## Directions
1. Name every scholar or economist mentioned in the article on modern autocrats.
2. Please copy the passage of the article on modern autocrats from "In the early" to "steal its wealth." word for word.

President Donald Trump’s critics often accuse him of harboring authoritarian ambitions. Journalists and scholars have drawn parallels between his leadership style and that of strongmen abroad. Some Democrats warn that the U.S. is sliding toward autocracy – a system in which one leader holds unchecked power.

Others counter that labeling Trump an autocrat is alarmist. After all, he hasn’t suspended the Constitution, forced school children to memorize his sayings or executed his rivals, as dictators such as Augusto Pinochet, Mao Zedong and Saddam Hussein once did.

But modern autocrats don’t always resemble their 20th-century predecessors.

Instead, they project a polished image, avoid overt violence and speak the language of democracy. They wear suits, hold elections and talk about the will of the people. Rather than terrorizing citizens, many use media control and messaging to shape public opinion and promote nationalist narratives. Many gain power not through military coups but at the ballot box.

The softer power of today’s autocrats

In the early 2000s, political scientist Andreas Schedler coined the term “electoral authoritarianism” to describe regimes that hold elections without real competition. Scholars Steven Levitsky and Lucan Way use another phrase, “competitive authoritarianism,” for systems in which opposition parties exist but leaders undermine them through censorship, electoral fraud or legal manipulation.

In my own work with economist Sergei Guriev, we explore a broader strategy that modern autocrats use to gain and maintain power. We call this “informational autocracy” or “spin dictatorship.”

These leaders don’t rely on violent repression. Instead, they craft the illusion that they are competent, democratic defenders of the nation – protecting it from foreign threats or internal enemies who seek to undermine its culture or steal its wealth.

An older man with a navy blue jacket and red tie pumps his fists and stands in front of a large American flag.

President Donald Trump appears at an Air Force base in Doha, Qatar, on May 15, 2025. Win McNamee/Getty Images

Hungary’s democratic facade

Hungarian Prime Minister Viktor Orbán exemplifies this approach. He first served from 1998 to 2002, returned to power in 2010 and has since won three more elections – in 2014, 2018 and 2022 – after campaigns that international observers criticized as “intimidating and xenophobic.”

Orbán has preserved the formal structures of democracy – courts, a parliament and regular elections – but has systematically hollowed them out.

In his first two years he packed Hungary’s constitutional court, which reviews laws for constitutionality, with loyalists, forced judges off the bench by mandating a lower retirement age and rewrote the constitution to limit judicial review of his actions. He also tightened government control over independent media.

## Source material

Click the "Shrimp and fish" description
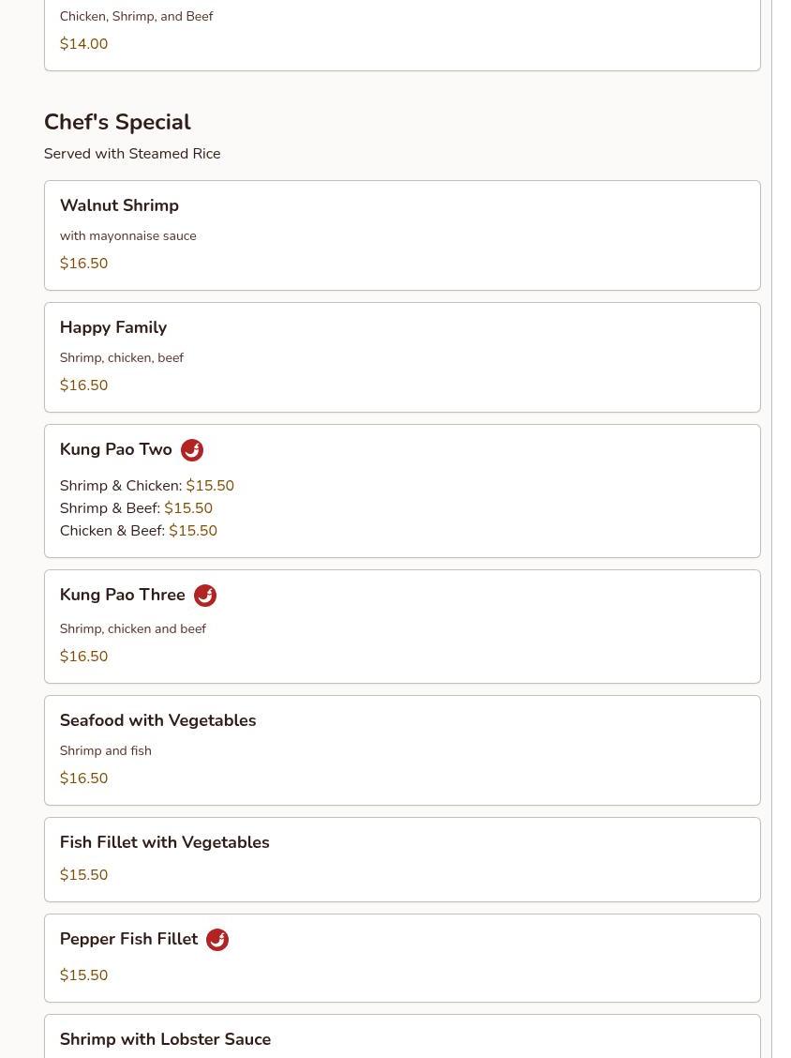 pyautogui.click(x=106, y=751)
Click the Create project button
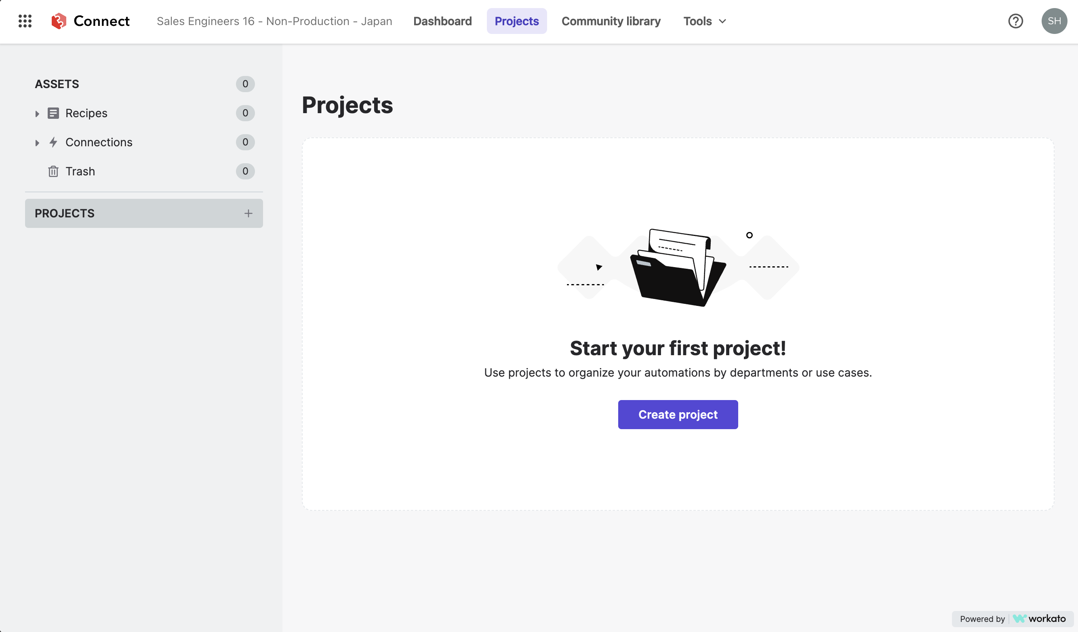The width and height of the screenshot is (1078, 632). pyautogui.click(x=678, y=414)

## Solution set
1. Andreas Schedler, Steven Levitsky, Lucan Way, Sergei Guriev

2.
In the early 2000s, political scientist Andreas Schedler coined the term “electoral authoritarianism” to describe regimes that hold elections without real competition. Scholars Steven Levitsky and Lucan Way use another phrase, “competitive authoritarianism,” for systems in which opposition parties exist but leaders undermine them through censorship, electoral fraud or legal manipulation.

In my own work with economist Sergei Guriev, we explore a broader strategy that modern autocrats use to gain and maintain power. We call this “informational autocracy” or “spin dictatorship.”

These leaders don’t rely on violent repression. Instead, they craft the illusion that they are competent, democratic defenders of the nation – protecting it from foreign threats or internal enemies who seek to undermine its culture or steal its wealth.